• [TASK TO CARRY OUT]: Among the records below, find the line that has "The width and height of the screenshot is (730, 500)."; from there, give the lines again exactly, and stop after the line that has "Toggle the RTCP mode button".

• [DATA FOR PROCESSING]:
Segment Open
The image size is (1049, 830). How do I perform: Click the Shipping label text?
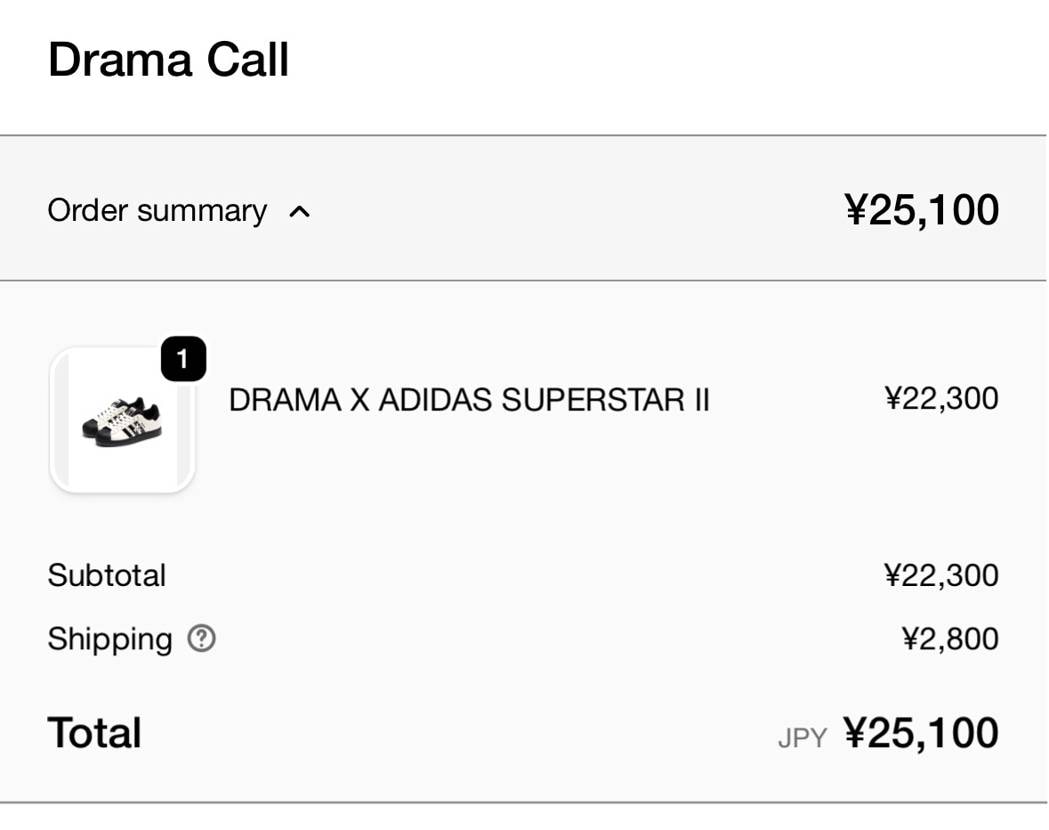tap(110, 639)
Segment Closed
Segment Open
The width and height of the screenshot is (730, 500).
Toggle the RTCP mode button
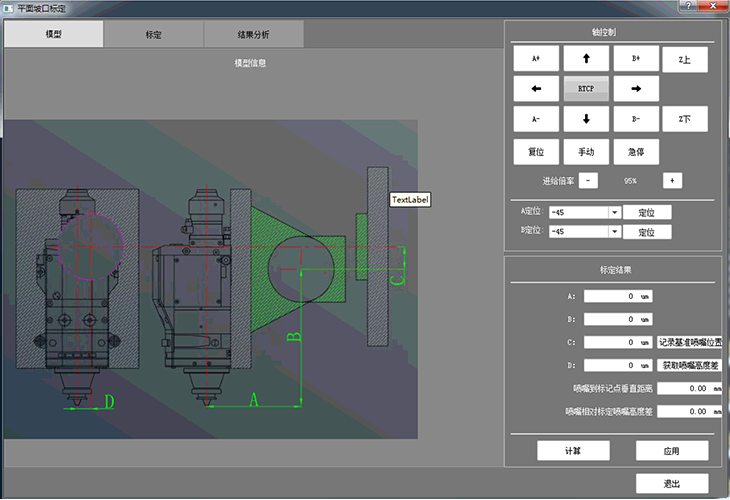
Segment Closed
Segment Open
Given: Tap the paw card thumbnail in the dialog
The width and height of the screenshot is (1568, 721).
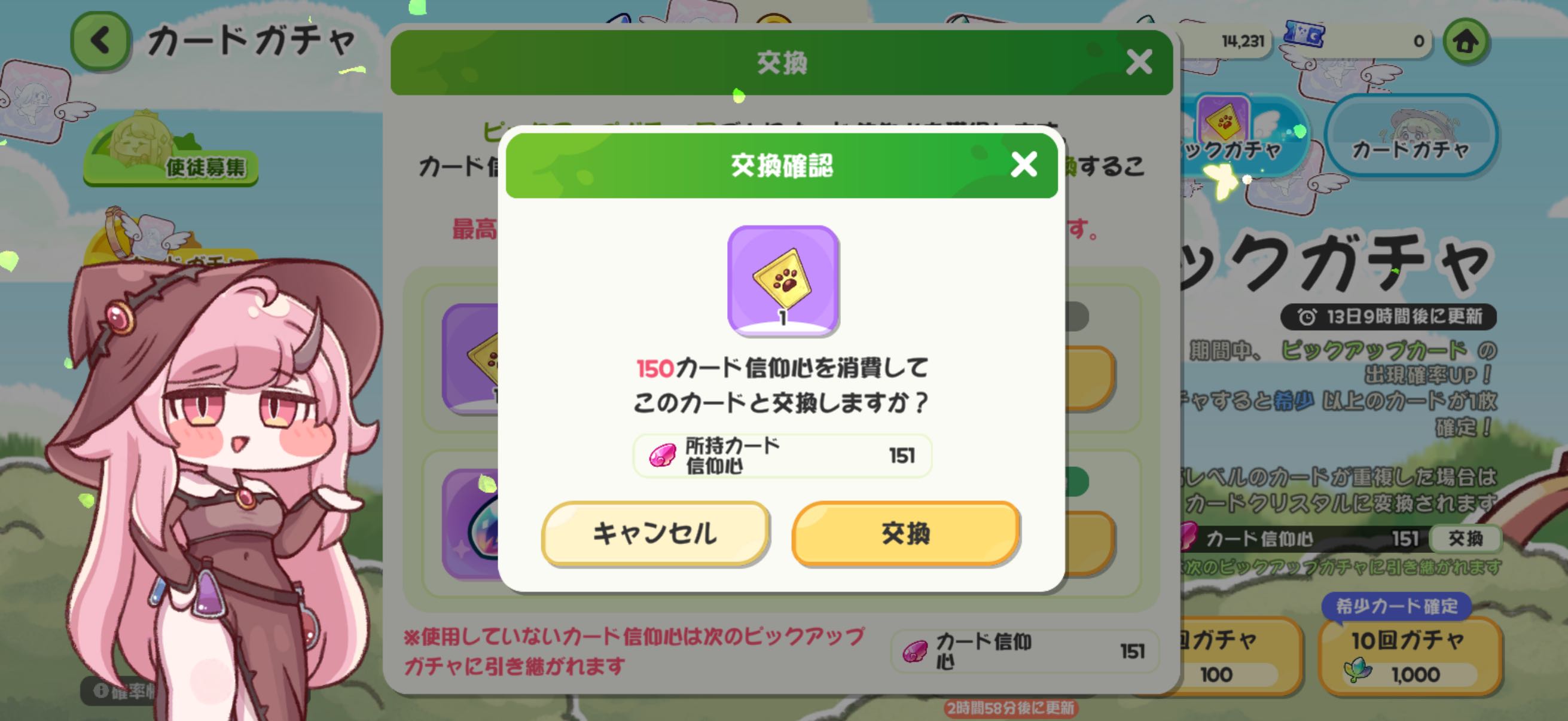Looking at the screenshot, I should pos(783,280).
Segment Closed
• [SOLUTION]:
The width and height of the screenshot is (730, 500).
Toggle the RTCP mode button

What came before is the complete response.